Finders Keepers
Finders Keepers
The movement of objects has been a prominent feature in Artur Silva’s research-based art, particularly as it relates to colonial dynamics and the circulation of people, plants, and cultural artifacts. Whether tracing the presence of lemons in Europe back to the commerce of the Roman empire in China, or the invasive presence of the rubber tree in Southeast Asia to the first documented biopiracy of the British Empire, Silva’s work encounters opportunities to reflect upon the flux of imperial transactions and their mutations over the time.

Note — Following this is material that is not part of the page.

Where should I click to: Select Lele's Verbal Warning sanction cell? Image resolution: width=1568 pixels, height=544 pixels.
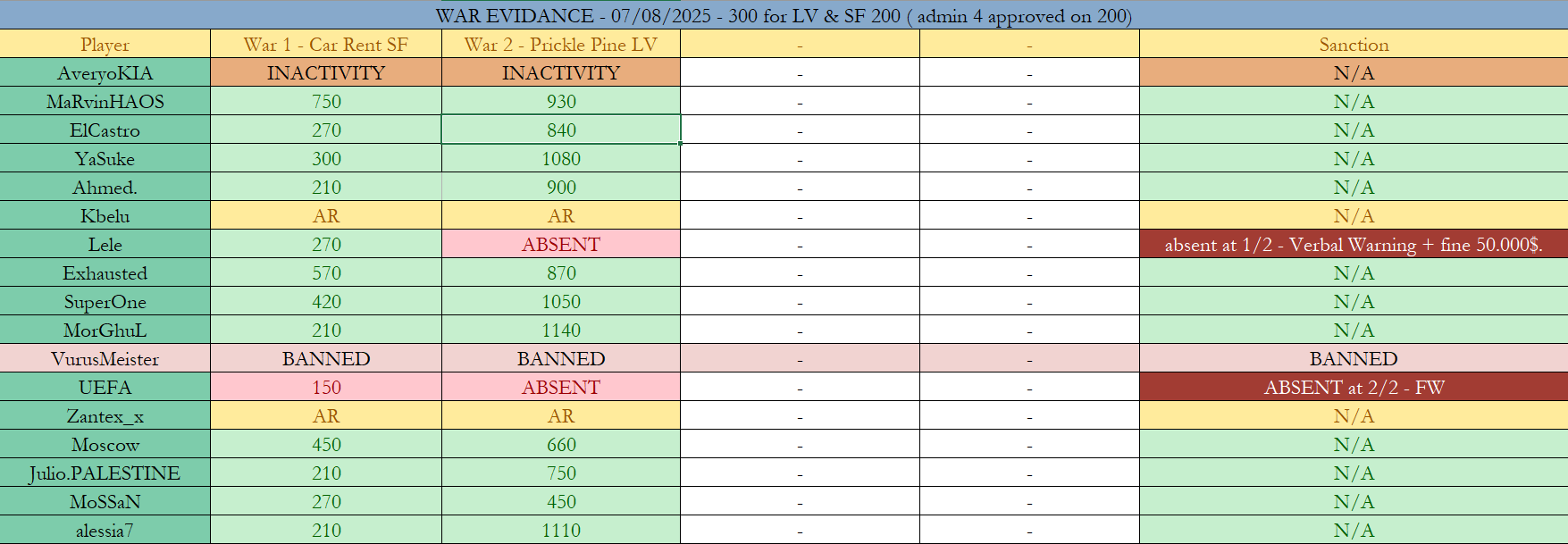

Finders Keepers poses similar questions about the trajectory of objects in museum collections. The starting point of this exhibit is the 1822 portrait of Giovanni Belzoni attributed to Horace Vernet. Belzoni, a circus man turned archeologist, was tasked by the British General Council in Egypt, Henry Salt, to transport some of the objects the French failed to move, particularly the statue of Ramses II, now one of the cornerstones of the British Museum Egyptian collection. Belzoni’s smash and grab was authorized by Mohammed Ali, the Pasha (governor) of Egypt, at the time when Egypt was controlled by the Ottoman Empire. The right to memory of the Egyptian people was determined from one empire to the next.
Artur Silva, who lives between Rio de Janeiro, Brazil and the United States finds in his own neighborhood the linguistic conceptual underpinnings of this exhibit: In Rio, he lives on the edge of the Sahara, the largest open mall in the world with over 1200 stores assembled together by Lebanese and Syrian immigrants over 100 years ago. As a tribute to the dozens of anonymous workers who actually carried Ramses II through the Sahara desert to the Nile River, he turns his camera to the countless nameless carriers and their trolleys transporting capital in merchandise form. Silva aggregates the candid portraits of the carriers with retail products they transport creating an interplay between photography and material culture as documentation of a place. Transporters and transportees, signifiers and signified, all in one frame.
Belzoni’s wreckless methodologies are believed to be the inspiration for the fictional character Indiana Jones. He stepped on mummies, graffitied his name inside of the Pyramid of King Khafre at Giza, and engaged in fist fights with the workers. Although never directly associated with the British Museum, through Henry Salt, Belzoni sold the Ramses II statue for £2,000 (approximately £238,371.80 in 2023). It took the British Museum 5 years to agree to that price. The statue remains on display ever since.